L’emmure fou. Des vidéos tournées ces dernières semaines dans l’État américain d’Arizona montrent des explosions massives en plein cœur d’aires naturelles protégées. Loin d’être dissimulées, ces images sont partagées par la police aux frontières sur les réseaux sociaux, qui n’hésite pas à en faire des montages humoristiques. Les bombardements de collines servent à aplanir le sol pour la construction du mur anti-immigration voulu par Donald Trump, afin d’empêcher le passage de personnes migrantes entre les États-Unis et le Mexique.

Ces dynamitages, et le mur en tant que tel, ont aussi des conséquences délétères sur la faune sauvage.
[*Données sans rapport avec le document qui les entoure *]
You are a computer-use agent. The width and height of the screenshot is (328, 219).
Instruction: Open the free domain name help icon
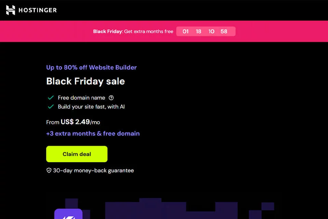pyautogui.click(x=111, y=98)
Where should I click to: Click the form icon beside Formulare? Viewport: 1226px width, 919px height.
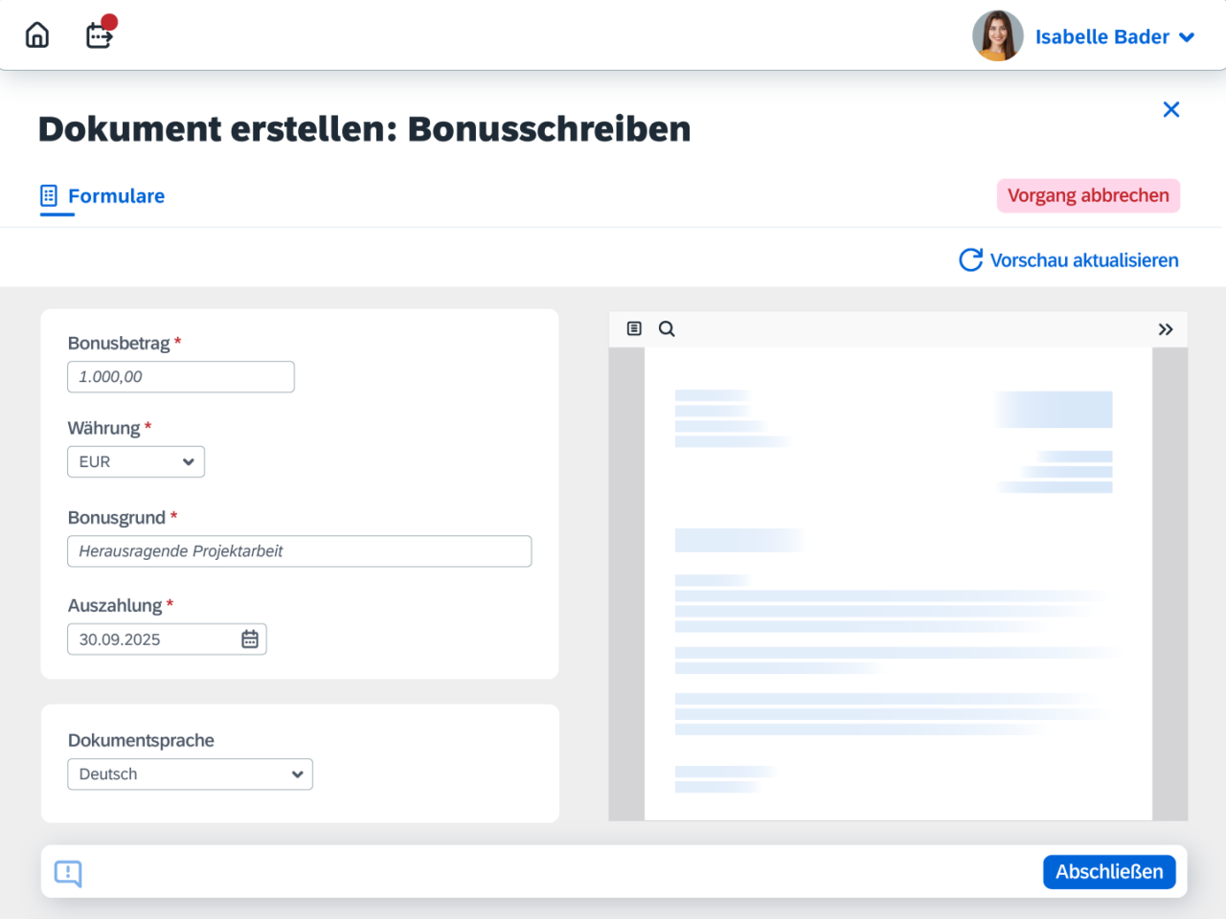click(x=49, y=195)
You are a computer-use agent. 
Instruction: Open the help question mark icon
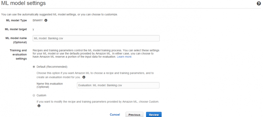(x=259, y=4)
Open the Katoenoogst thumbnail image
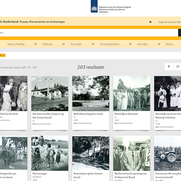The width and height of the screenshot is (181, 181). [50, 153]
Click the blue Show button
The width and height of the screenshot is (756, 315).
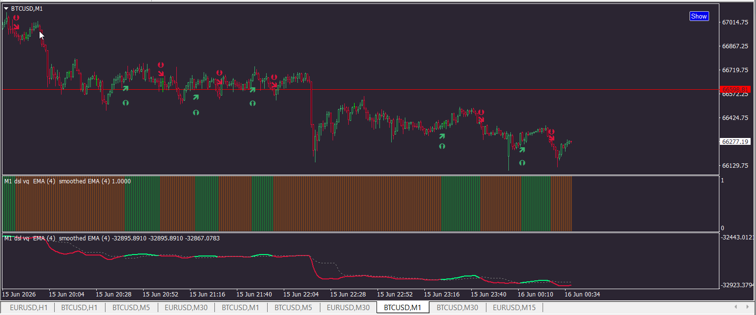tap(699, 16)
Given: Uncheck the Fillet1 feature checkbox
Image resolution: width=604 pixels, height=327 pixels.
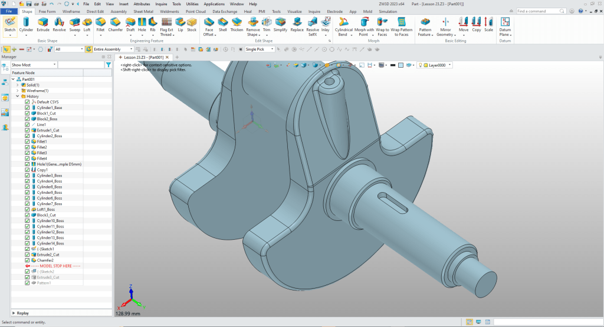Looking at the screenshot, I should click(x=27, y=142).
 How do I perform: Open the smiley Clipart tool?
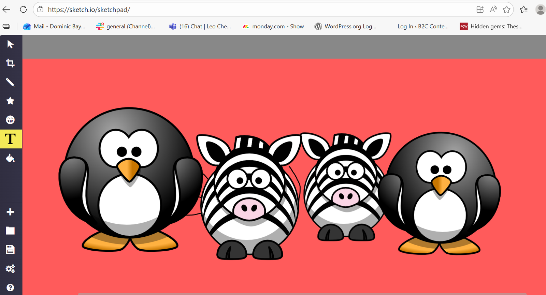pos(10,120)
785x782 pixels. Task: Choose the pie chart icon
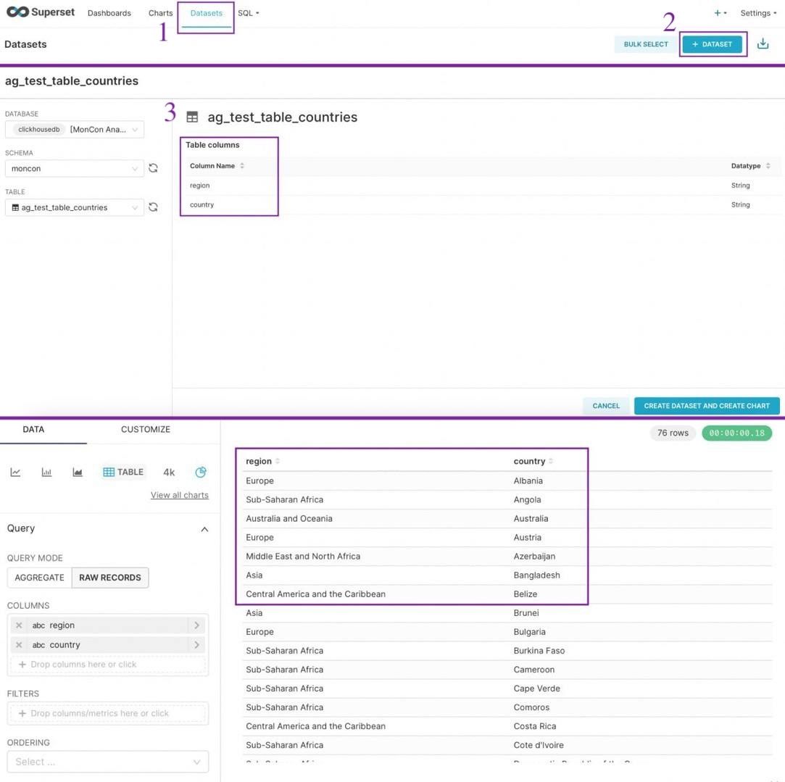201,472
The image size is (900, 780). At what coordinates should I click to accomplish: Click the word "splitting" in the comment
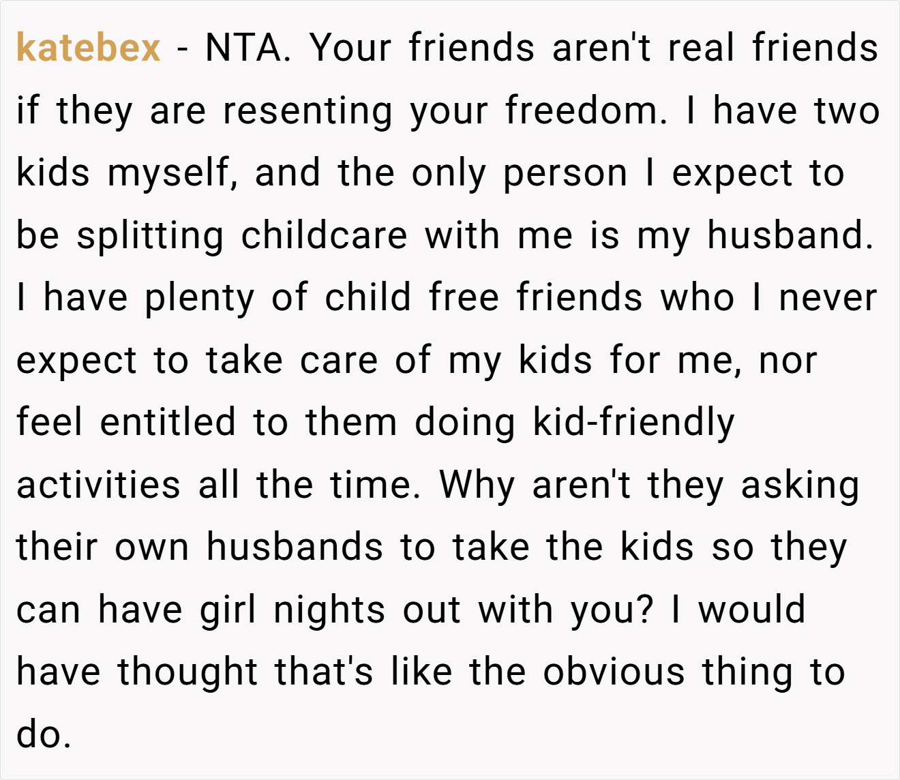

Là où l’infrastructure de dix mètres de haut a déjà été érigée, les ours et autres lions des montagnes se retrouvent coincés. «Il y a au moins 93 espèces menacées qui sont impactées par les constructions du mur. […] La vie sauvage est morte au pied du mur, parce qu’elle a été entravée», déplore Russ McSpadden, défenseur de la conservation au Centre de la diversité biologique.
Le président des États-Unis lui-même a demandé de peindre le mur en noir, une couleur qui absorbe mieux la chaleur, rendant ainsi la surface brûlante. Un danger qui menace les humains et la faune sauvage.